START DATASET CONTENT

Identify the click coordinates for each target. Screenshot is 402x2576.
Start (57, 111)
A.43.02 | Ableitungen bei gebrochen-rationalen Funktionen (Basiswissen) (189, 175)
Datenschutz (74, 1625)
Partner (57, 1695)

END DATASET CONTENT

- [ACTIVITY] The lines above are to be retyped exactly, with none omitted.

- [RESPONSE]
Identify the click coordinates for each target. Screenshot is 402x2576.
Start (57, 111)
A.43.02 | Ableitungen bei gebrochen-rationalen Funktionen (Basiswissen) (189, 175)
Datenschutz (74, 1625)
Partner (57, 1695)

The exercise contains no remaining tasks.